New SIA-India airline to start flying in January

New SIA-India airline to start flying in January

NEW DELHI - India's newest airline announced Monday it will start flying next month and declared it was "enthusiastic" about the future, as shares of troubled rival SpiceJet rocketed on reports of a rescue.

The new carrier, called Vistara -- a Sanskrit word meaning "limitless expanse" -- said it will make its first flight January 9.

The airline is 49-per cent-owned by deep-pocketed Singapore Airlines, one of the world's top-rated carriers. Mumbai-based Tata conglomerate, one of India's best-respected brands, controls the other 51 per cent.

"We're enthusiastic. There are no doubt challenges, but we believe in the immense potential of the Indian aviation market," Vistara chief executive Phee Teik Yeoh told reporters.

India's aviation market is expected to be the third-largest globally within a decade. But the sector is plagued by losses stemming from hefty operating costs and bruising fare wars, with no-frills SpiceJet the latest casualty.

Supplied material:

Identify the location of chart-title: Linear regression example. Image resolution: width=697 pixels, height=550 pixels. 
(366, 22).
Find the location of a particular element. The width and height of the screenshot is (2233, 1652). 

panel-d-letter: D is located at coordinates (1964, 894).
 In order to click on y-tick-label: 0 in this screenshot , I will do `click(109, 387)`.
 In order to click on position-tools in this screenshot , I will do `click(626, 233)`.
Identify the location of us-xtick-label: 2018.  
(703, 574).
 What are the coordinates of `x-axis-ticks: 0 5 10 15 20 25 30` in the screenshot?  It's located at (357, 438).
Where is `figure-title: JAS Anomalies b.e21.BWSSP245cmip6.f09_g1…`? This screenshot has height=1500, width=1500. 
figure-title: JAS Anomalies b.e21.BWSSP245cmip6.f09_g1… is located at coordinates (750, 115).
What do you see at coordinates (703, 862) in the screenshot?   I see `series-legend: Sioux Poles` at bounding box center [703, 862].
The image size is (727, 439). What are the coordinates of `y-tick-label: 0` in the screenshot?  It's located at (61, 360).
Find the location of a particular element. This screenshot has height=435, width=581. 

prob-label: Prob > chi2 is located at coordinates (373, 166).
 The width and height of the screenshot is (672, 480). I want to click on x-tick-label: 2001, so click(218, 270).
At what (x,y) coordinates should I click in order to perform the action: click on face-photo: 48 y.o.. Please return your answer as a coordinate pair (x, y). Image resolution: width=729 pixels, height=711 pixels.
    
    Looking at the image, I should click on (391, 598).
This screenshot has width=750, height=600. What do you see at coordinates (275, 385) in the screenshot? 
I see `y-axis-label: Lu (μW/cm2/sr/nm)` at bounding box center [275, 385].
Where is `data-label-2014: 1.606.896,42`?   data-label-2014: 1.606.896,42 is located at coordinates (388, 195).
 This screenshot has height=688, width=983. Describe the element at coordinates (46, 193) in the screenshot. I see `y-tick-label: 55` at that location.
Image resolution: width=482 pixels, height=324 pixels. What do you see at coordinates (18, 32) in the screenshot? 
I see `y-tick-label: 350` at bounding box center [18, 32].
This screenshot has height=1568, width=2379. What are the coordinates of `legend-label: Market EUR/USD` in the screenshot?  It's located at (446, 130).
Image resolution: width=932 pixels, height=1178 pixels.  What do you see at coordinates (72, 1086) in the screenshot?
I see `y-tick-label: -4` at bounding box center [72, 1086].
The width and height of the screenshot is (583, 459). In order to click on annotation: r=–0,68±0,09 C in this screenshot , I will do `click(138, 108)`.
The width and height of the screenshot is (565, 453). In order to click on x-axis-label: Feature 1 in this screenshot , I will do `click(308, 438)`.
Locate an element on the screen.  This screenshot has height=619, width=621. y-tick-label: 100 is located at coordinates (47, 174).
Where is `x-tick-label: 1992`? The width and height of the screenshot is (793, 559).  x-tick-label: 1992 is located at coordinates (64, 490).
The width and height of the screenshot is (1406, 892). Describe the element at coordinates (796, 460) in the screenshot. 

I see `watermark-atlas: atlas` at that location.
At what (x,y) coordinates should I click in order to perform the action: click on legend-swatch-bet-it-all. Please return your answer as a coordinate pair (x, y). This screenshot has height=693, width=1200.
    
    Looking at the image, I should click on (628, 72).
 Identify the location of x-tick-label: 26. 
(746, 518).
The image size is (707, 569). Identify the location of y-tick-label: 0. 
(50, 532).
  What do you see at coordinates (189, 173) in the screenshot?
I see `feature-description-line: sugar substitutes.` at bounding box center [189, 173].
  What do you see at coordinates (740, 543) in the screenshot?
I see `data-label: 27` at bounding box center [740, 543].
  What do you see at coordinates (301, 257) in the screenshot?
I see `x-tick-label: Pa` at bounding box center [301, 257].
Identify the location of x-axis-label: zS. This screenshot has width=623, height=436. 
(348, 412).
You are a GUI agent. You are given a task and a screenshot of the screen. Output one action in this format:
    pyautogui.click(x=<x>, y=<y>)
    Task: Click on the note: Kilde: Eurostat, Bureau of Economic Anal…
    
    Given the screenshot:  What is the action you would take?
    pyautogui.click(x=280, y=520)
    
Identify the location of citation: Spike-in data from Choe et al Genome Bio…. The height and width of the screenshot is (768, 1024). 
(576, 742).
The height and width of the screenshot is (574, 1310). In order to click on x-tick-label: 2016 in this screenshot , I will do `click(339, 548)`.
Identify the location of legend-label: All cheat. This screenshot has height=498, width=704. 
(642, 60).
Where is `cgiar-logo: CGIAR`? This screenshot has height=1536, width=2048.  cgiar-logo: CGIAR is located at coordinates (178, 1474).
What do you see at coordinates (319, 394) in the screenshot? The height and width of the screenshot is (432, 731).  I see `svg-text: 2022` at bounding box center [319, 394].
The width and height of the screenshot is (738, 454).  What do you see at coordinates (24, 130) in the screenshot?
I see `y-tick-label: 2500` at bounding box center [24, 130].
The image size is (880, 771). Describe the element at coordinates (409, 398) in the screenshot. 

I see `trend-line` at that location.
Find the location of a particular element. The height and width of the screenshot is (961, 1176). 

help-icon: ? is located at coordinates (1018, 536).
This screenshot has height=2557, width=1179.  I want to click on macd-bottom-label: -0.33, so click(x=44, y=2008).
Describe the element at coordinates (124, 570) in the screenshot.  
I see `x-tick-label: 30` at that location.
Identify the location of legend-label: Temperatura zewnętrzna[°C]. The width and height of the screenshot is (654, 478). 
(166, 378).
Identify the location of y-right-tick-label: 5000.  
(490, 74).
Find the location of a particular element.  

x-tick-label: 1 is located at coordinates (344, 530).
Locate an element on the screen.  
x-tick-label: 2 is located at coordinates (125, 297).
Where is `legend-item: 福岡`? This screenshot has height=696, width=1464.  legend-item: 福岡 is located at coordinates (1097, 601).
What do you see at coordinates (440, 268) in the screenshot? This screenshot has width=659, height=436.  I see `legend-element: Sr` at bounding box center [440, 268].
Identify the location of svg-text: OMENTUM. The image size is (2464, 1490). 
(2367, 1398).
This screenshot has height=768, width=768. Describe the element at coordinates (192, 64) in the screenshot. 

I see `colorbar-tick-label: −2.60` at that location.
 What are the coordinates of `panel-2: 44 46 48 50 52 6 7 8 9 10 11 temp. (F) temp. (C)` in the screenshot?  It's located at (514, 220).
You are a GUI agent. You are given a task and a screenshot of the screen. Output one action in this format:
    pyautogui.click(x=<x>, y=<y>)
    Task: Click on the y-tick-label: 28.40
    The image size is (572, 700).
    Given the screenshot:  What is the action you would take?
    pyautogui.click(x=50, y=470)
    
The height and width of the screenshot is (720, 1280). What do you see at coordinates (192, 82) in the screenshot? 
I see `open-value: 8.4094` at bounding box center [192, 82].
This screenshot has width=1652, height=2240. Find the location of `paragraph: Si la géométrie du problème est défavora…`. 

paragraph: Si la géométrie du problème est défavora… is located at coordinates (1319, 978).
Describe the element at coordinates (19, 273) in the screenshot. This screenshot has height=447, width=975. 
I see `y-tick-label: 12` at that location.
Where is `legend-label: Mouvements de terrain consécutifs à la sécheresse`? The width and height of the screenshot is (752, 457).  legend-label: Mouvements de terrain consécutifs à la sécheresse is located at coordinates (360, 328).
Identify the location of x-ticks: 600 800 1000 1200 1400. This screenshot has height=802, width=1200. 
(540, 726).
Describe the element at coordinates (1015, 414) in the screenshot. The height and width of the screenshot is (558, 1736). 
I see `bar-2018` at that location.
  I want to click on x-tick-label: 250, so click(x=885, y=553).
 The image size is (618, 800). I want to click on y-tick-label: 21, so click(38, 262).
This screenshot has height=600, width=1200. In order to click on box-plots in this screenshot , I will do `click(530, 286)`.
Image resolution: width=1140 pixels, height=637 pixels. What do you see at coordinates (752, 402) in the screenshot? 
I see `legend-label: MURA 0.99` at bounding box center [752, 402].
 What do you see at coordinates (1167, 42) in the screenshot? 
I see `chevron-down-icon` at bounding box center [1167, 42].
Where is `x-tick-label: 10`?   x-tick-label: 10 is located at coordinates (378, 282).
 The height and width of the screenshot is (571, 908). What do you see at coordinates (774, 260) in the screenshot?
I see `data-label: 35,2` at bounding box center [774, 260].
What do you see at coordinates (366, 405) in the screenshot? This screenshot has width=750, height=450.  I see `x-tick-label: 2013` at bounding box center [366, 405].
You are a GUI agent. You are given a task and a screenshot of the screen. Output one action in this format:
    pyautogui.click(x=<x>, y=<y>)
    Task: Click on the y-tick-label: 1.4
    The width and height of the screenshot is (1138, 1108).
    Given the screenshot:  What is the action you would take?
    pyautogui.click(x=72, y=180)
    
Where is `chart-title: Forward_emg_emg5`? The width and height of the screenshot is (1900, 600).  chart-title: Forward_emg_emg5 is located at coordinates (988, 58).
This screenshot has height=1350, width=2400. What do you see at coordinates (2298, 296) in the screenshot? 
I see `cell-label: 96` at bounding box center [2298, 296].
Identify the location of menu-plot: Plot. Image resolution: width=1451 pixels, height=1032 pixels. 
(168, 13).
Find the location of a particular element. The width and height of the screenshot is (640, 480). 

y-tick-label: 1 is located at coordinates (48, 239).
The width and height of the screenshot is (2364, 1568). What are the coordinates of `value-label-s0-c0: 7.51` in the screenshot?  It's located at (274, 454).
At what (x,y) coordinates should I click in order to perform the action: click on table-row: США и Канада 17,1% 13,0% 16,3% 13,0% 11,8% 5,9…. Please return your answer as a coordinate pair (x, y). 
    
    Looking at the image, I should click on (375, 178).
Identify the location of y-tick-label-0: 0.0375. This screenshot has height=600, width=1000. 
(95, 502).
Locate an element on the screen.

Work instruction: Pick up the news article on the launch of Vistara after its final sentence and continue it. The data above are separate material and have no connection to the article on Vistara's launch.

Result:
Shares of India's second-biggest budget airline jumped 17 per cent to 2.7 rupees on reports that co-founder Ajay Singh had presented a plan to keep the carrier in the skies with help from private equity investors and possibly a foreign airline -- though the share price remains a fraction of its 2007 peak.

Business Standard newspaper and other media reported that Singh, who sold his SpiceJet stake in 2010 to new owners, had submitted the proposal to the government to revive the ailing carrier.

The right-wing government, elected in May, is keen to avoid an embarrassing re-run of the 2012 collapse of full-service Kingfisher Airlines, owned by liquor tycoon Vijay Mallya, which left thousands of workers unemployed and creditors holding millions of dollars in unpaid bills.

Business Standard quoted a senior unnamed government official saying that the scheme involved restoring "normalcy of operations" in the "near future".

'Personalised travel'

Aside from the general problems facing the sector, SpiceJet's woes stem from heavy fare discounting, aggressive expansion and the dues it owes vendors, airport operators, oil firms and other creditors, which total hundreds of millions of dollars.

The airline was briefly grounded last week when it could not pay its fuel bill.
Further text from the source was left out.